Tre giorni di meeting a Bologna con il mondo della politica, della cultura e dell’imprenditoria libica. Un’importante occasione di dialogo costruttivo che ci racconta una Libia diversa rispetto a quella disegnata dai media mainstream italiani.
Siamo purtroppo di fronte a una distorsione tipica della stampa italiana che tende a focalizzarsi sulla Libia solo in corrispondenza di eventi traumatici. Se è indubbio che il Paese stia subendo i contraccolpi di una fase di transizione politico-istituzionale, è altrettanto vero che simili dinamiche sono in parte l’inevitabile prodotto dell’esperienza bellica conclusasi solo nel 2011. Non posso che condividere le parole spese in proposito dal sindaco di Benghasi e il suo invito a leggere gli eventi più recenti nella prospettiva di quanto accaduto in questi ultimi anni. La tre giorni di Bologna mira a porre l’accento su quanto di positivo è stato prodotto finora e lo fa, in primo luogo, con gli strumenti della cultura.

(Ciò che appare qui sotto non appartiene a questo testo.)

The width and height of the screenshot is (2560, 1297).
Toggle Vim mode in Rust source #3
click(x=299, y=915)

È dunque questo il significato dell’installazione nel centro del capoluogo emiliano di una delle più apprezzate e riconosciute opere dell’artista Ali WakWak?
L’opera del maestro WakWak fonde il trauma della guerra con le aspirazioni al rinnovamento e alla rinascita che l’hanno seguita. L’obiettivo è sensibilizzare la cittadinanza sui legami e sulla vicinanza tra Italia e Libia, cercando di replicare, almeno in parte, il successo della mostra personale allestita in febbraio a Roma presso gli ambienti del Vittoriano (ndr 20.000 visitatori in pochi mesi). La creazione di un ponte culturale tra i due Paesi è un passaggio necessario e un incentivo per qualsiasi altra forma di cooperazione imprenditoriale o diplomatica. Al contempo credo che tali forme di comunicazione possano svolgere anche un ruolo fondamentale per la pacificazione interna della stessa Libia.

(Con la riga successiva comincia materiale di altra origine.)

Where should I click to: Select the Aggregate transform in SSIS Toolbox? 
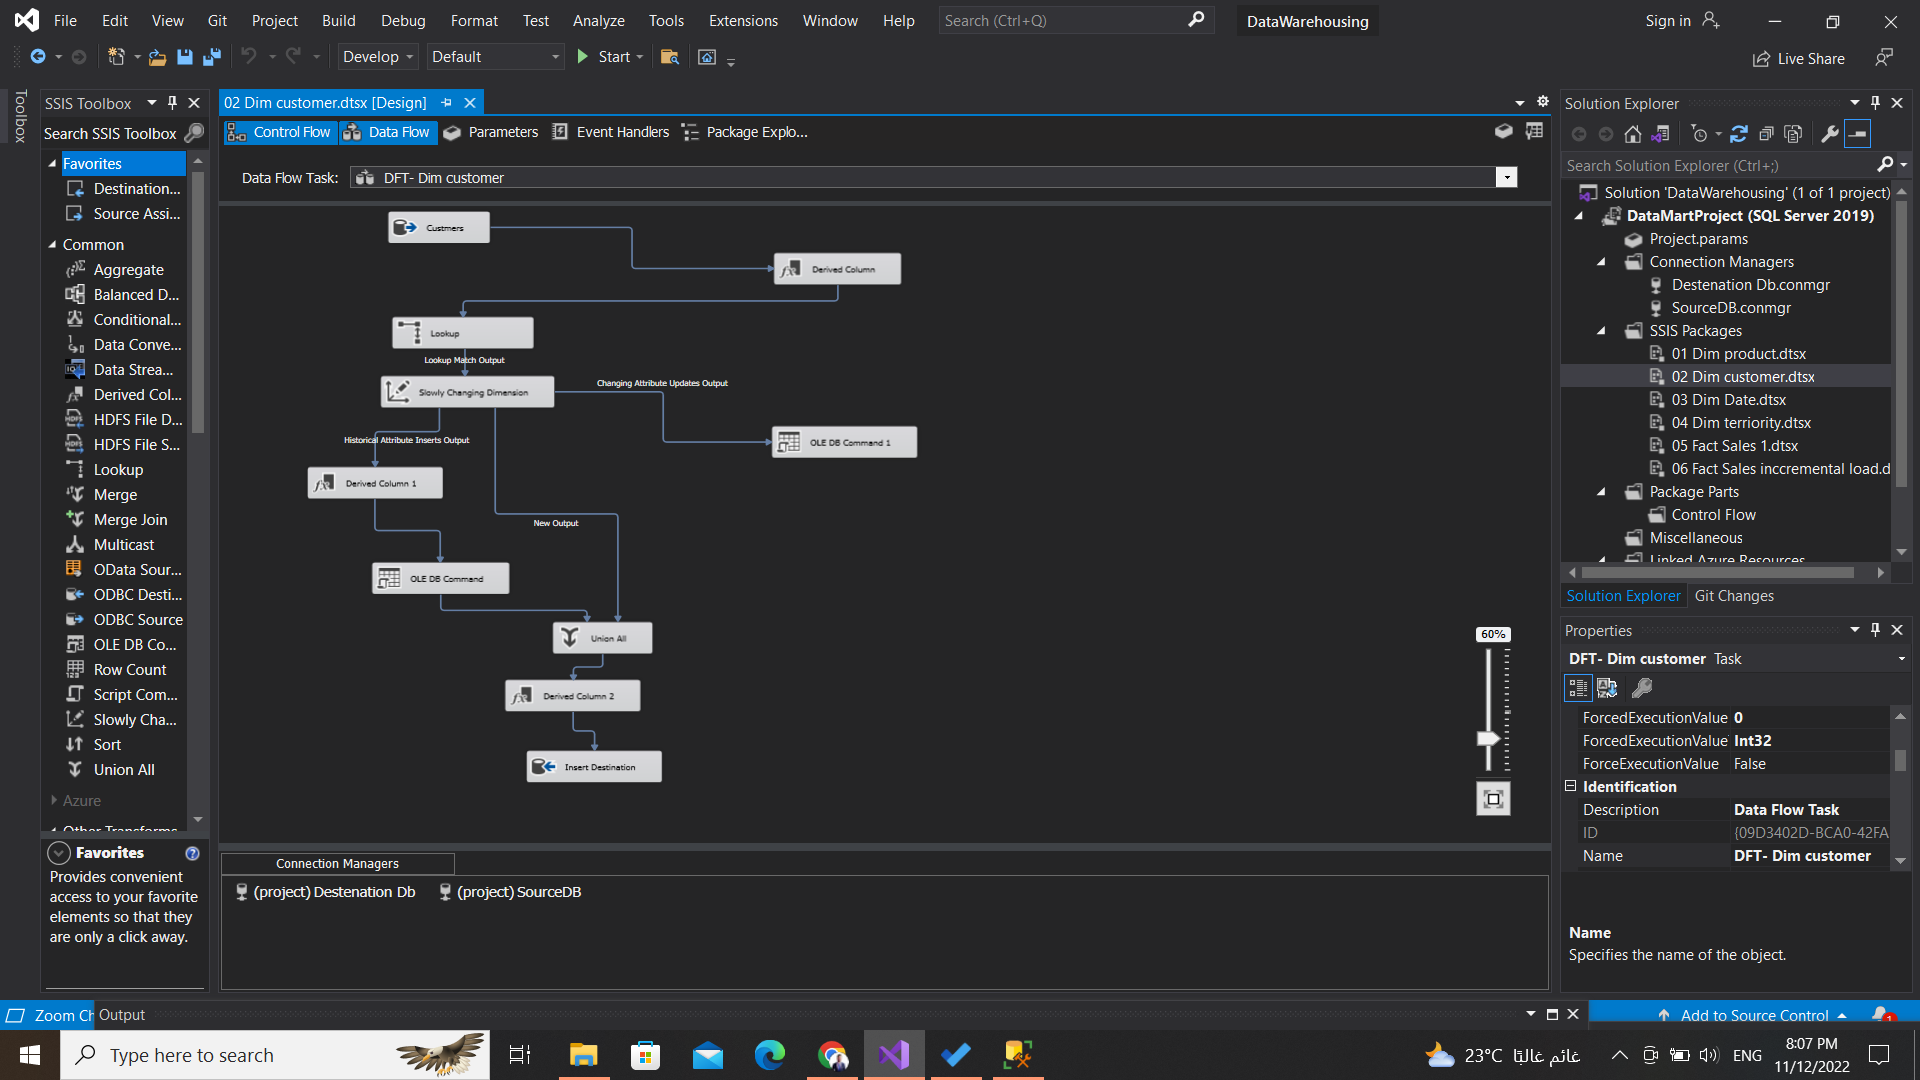(x=128, y=269)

Ci spieghi più in dettaglio.
La matrice del linguaggio della cultura è per sua stessa natura universale. Quella cultura che può avvicinare le due sponde del Mediterraneo, può contribuire in Libia a cementificare i legami della cittadinanza sulla base di una memoria storica comune e condivisa, costruire identità, restituire fierezza e fiducia nel futuro.

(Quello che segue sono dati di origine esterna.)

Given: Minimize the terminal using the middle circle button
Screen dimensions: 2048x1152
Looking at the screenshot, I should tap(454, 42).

Può l’Italia contribuire a questa valorizzazione della cultura e del patrimonio culturale libico?
Senza dubbio. Che ne se dica l’Italia dispone oggi di un vasto bagaglio di know how tecnico sviluppato nei progetti di restauro e valorizzazione dei suoi beni artistici: queste competenze dovranno essere trasmesse ai partner libici per mezzo della cooperazione. Al di là del valore intrinseco legato alla preservazione delle grandi testimonianze artistiche, architettoniche e paesaggistiche del passato, tale interscambio aprirebbe opportunità economiche tanto per le imprese italiane quanto per quelle libiche. Le potenzialità in Libia del settore turistico, in particolare quello archeologico, meritano di essere sfruttate al meglio.